9am - Breakfast: banana pancake, fresh fruit, coffee. Boats honk arrival in the harbor.
Ali takes us to a traditional Balinese dance performance. The Sekehe Barong Sila Budaya, where we watch the Barong and Kris Dance. Something about the eternal fight between good and evil spirits represented by monsters with wonderfully elaborate costumes made from real flowers and hair. I am oddly reminded of Cousin It. Beautiful Balinese women with handmade frangipani headdresses dance with painted eyes wide open, unblinking. Emphasis on fluttering fingers and careful, measured foot placement. Busloads of Muslim children from Java literally wait in line to have their photo taken with us after the performance instead of with the widely fantastical dragon from the play.
Traditional Indonesian boat in Padang Bai harbor |
11am - Walk the town of Ubud, great shopping. Local artisans have made the town quite popular (silver smiths, painters and wood carvers). Also here: Monkey Forest. I would not recommend feeding the monkeys bananas (which the locals sell at the entrance to Monkey Forest). They are mean, they hiss at you and have massive fangs. Neither will they hesitate to jump on you and take your watch, your credit card, and sunglasses and sell them at the nearest pawn shop, perhaps after a fancy lunch and shopping excursion. We indulge in a fried spring roll/taquito hybrid from a street vendor, who chops it into pieces with tiny scissors and then tops it off with many small green chilies, serving it to us in a brown paper square stapled into a pyramid. Delicious. And fried.
1pm - Lunch at a local restaurant per our request. Ali has eaten here many times before, they serve traditional Balinese pig, which is slow roasted over a spit and then displayed in a glass enclosure at the front of the restaurant. Tehbotl to drink (bottled sweetened iced tea). Our food arrives with many small bits and pieces, some roasted, some resemble jerky, and one bit looks like intestine. It's served on a bed of rice with a spicy green sauce unique to the restaurant. We bravely dig in and ask no questions. When we are down to three last questionable bits, we ask Ali about them. The pig lung is dried like jerky and quite tasty. The intestine we both leave on the plate.
At the coffee plantation - in the jungle, baby! |
2pm - Coffee plantation. They grow everything here, from cinnamon bark to vanilla pods, to cocoa, Arabica beans, and limes. After touring the gardens and various flora we taste 5 varieties of coffee and several teas - including saffron, ginseng and lemongrass teas. The vanilla and coconut coffees are delicious and the ginseng coffee is amazing. Also on order, the special Luwak coffee - from the shit of the weasel-like Asian Palm Civit. It's alright, but not worth the extraordinary prices charged. It is one of the world's most expensive coffees. A warning to the coffee drinkers out there, the Balinese do not strain their coffee, but serve it with an unflattering sludge at the bottom of the cup - do not gulp every last sip of your coffee or you will have a mouthful of grounds!
3pm - Lake Batur.

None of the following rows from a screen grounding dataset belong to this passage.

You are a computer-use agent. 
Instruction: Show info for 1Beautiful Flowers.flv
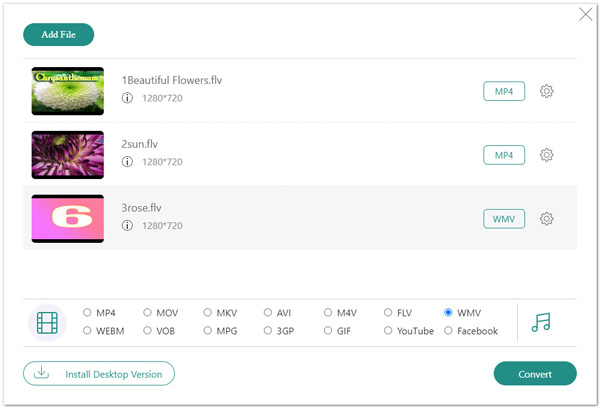click(127, 98)
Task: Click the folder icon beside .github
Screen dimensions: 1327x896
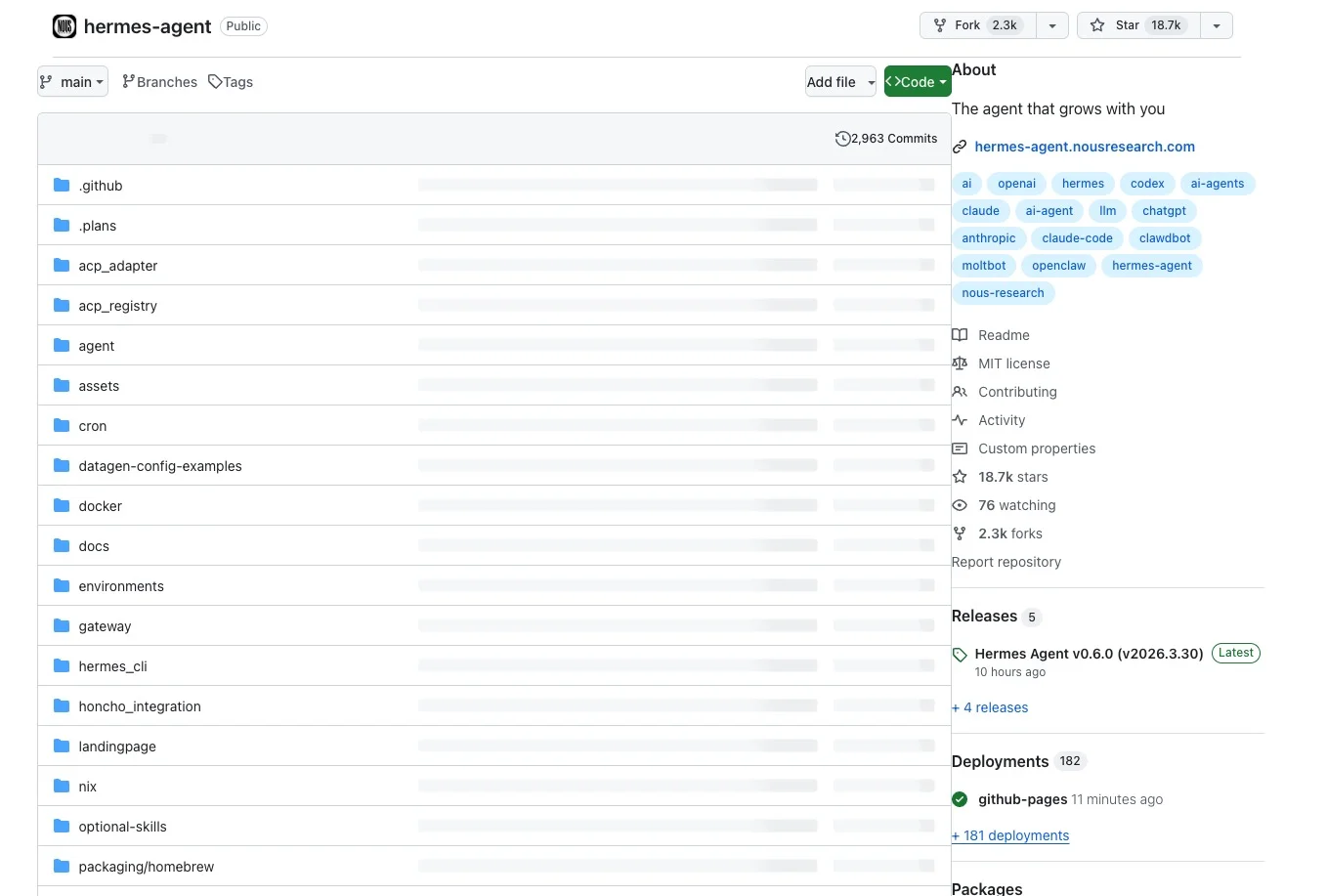Action: click(62, 185)
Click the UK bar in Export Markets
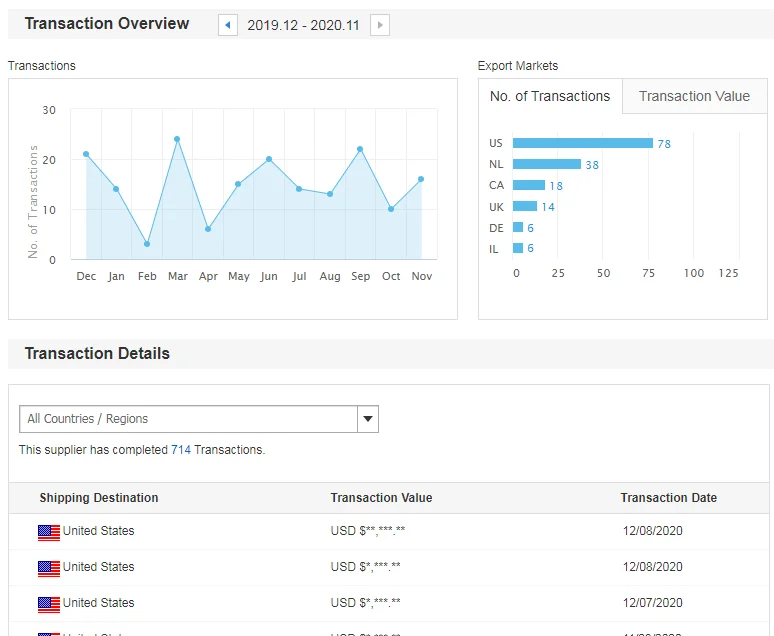774x636 pixels. point(525,206)
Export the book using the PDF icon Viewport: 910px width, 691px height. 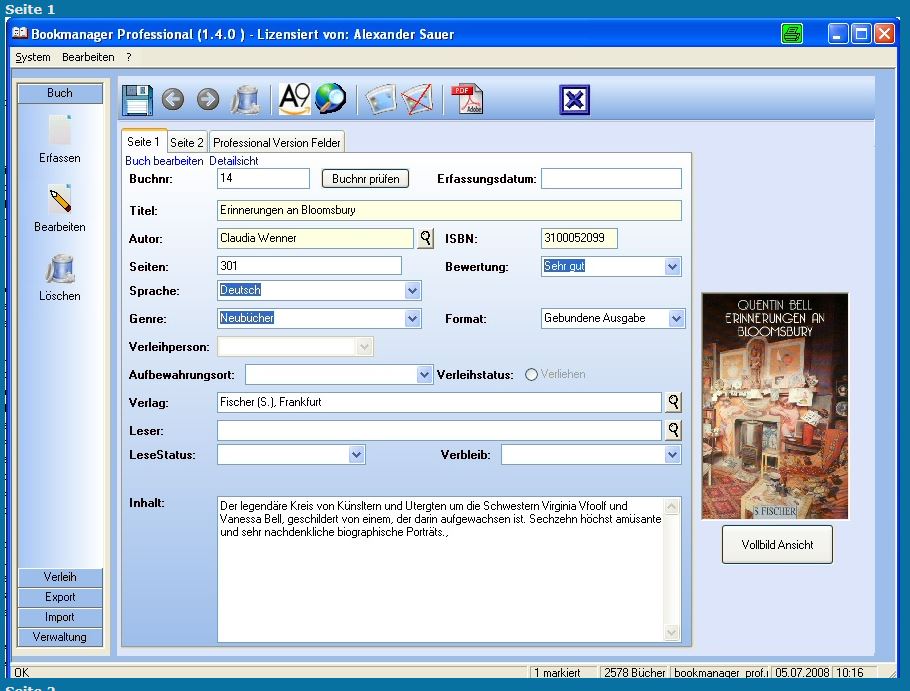468,99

Unfortunately there's no swimming in this big, beautiful lake because of the volcano explosion in 1999. They are, however, farming fish in this lake today for food for the villagers. There's a startling blackened lava trail still visible on the south-western slope of Mount Batur from the 1968 explosion (which killed 1700 people!), nothing grows there. But tourists hike up this active volcano every day.

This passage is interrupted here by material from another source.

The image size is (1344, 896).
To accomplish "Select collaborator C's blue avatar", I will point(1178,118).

The Balinese leave these at the entrance to their homes and temples as offerings to the gods for protection, daily |
4pm - Rice paddies. It must not be rice harvesting season, because there is no water in the paddies. They have the stepped, green resemblanjce to the photos I've seen in National Geographic, but are slightly disappointing without the water and sky reflection. There is, however, beautiful jungle and flowering frangipani trees surrounding.